Enfin, je vous indique avoir constaté une hausse relativement importante des réclamations liées aux établissements médico-sociaux, notamment aux EHPAD. Nous allons recourir de plus en plus souvent à un critère précisé dans le cadre de la loi du 28 décembre 2015 relative à l'adaptation de la société au vieillissement, celui du critère de discrimination constitué par la perte d'autonomie. Par conséquent, j'ai procédé à une réorganisation de mes services en créant un pôle « Droits des malades et dépendance », qui me permettra de traiter plus efficacement les questions liées à ces thématiques.
Je conclus en vous présentant les personnes qui m'accompagnent, puisque j'ai omis de le faire au début de mon intervention.
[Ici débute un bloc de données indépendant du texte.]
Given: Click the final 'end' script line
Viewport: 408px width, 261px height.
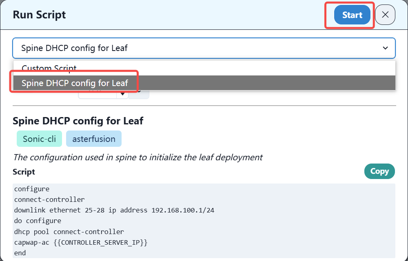Looking at the screenshot, I should [x=20, y=253].
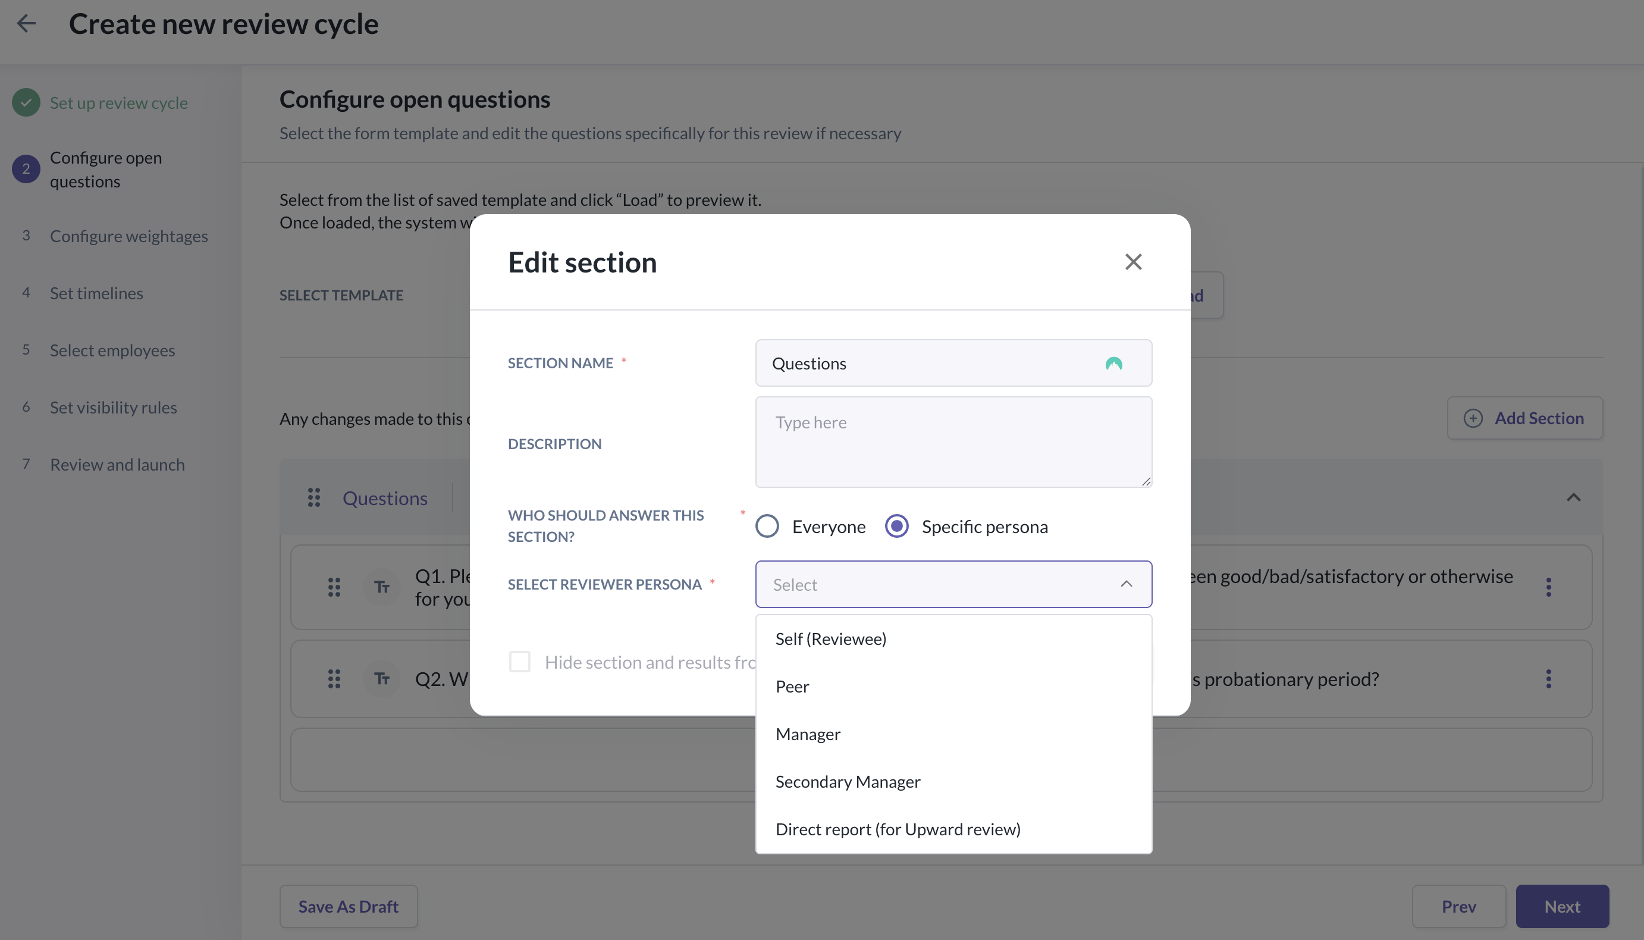Choose Manager from persona list
This screenshot has height=940, width=1644.
pyautogui.click(x=807, y=734)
Il s'agit de Claudine Angeli-Troccaz, adjointe, vice-présidente du collège en charge de la déontologie dans le domaine de la sécurité ; de Geneviève Avenard, Défenseure des enfants, adjointe, vice-présidente du collège chargé de la défense et de la promotion des droits de l'enfant ; de Patrick Gohet, adjoint, vice-président du collège en charge de la lutte contre les discriminations et de la promotion de l'égalité ; de Bernard Dreyfus, délégué général à la médiation avec les services publics ; de France de Saint-Martin, mon attachée parlementaire ; et de Constance Rivière, secrétaire générale du Défenseur des droits depuis octobre 2017.